*Written instruction*
Output the rows from the start through the line containing "[x=723, y=19]", inclusive, as a two-column CSV with the columns request and answer. Give one line per row, with each field quoted and any line breaks replaced by spaces.

*Rows*
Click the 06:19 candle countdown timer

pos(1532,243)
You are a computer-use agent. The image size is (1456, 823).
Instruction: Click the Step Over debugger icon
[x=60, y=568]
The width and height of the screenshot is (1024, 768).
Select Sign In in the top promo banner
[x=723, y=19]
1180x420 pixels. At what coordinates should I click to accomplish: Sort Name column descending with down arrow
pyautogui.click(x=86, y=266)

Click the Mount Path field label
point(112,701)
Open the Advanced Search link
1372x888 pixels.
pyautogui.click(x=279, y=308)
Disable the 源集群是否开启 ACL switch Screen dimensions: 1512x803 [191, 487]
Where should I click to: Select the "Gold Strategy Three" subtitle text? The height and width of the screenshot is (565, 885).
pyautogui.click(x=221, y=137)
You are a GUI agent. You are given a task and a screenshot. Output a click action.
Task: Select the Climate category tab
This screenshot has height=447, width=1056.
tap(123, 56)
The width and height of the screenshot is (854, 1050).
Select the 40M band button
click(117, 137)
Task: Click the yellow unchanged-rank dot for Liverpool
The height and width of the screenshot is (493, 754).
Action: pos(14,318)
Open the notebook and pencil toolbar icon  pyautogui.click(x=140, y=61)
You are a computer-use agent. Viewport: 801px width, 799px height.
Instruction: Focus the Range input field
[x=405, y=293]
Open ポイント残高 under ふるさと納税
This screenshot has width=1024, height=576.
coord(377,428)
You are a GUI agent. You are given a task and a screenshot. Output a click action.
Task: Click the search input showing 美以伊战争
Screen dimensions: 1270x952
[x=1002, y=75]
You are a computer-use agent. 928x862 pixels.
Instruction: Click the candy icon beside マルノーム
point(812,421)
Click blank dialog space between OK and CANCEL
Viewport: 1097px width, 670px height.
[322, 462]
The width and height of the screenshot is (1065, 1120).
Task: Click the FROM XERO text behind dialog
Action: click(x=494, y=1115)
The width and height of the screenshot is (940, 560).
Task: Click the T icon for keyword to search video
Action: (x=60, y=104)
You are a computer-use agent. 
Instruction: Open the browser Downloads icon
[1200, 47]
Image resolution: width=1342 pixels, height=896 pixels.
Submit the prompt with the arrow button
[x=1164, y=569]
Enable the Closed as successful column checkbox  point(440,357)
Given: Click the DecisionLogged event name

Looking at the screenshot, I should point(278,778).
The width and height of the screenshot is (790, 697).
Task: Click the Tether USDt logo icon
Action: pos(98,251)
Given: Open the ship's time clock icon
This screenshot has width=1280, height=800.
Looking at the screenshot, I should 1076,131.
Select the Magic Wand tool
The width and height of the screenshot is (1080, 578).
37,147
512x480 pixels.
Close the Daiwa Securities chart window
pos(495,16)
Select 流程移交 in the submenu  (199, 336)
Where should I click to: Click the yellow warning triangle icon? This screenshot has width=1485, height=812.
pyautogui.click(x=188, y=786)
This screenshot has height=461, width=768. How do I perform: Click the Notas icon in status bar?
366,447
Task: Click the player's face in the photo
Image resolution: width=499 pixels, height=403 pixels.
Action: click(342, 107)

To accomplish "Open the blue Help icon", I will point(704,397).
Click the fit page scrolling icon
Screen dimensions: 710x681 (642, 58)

*Solution to the exercise*
request,answer
"Click the 06:19 candle countdown timer","pos(1532,243)"
"You are a computer-use agent. The image size is (1456, 823). Instruction: Click the Step Over debugger icon","[x=60, y=568]"
"The width and height of the screenshot is (1024, 768). Select Sign In in the top promo banner","[x=723, y=19]"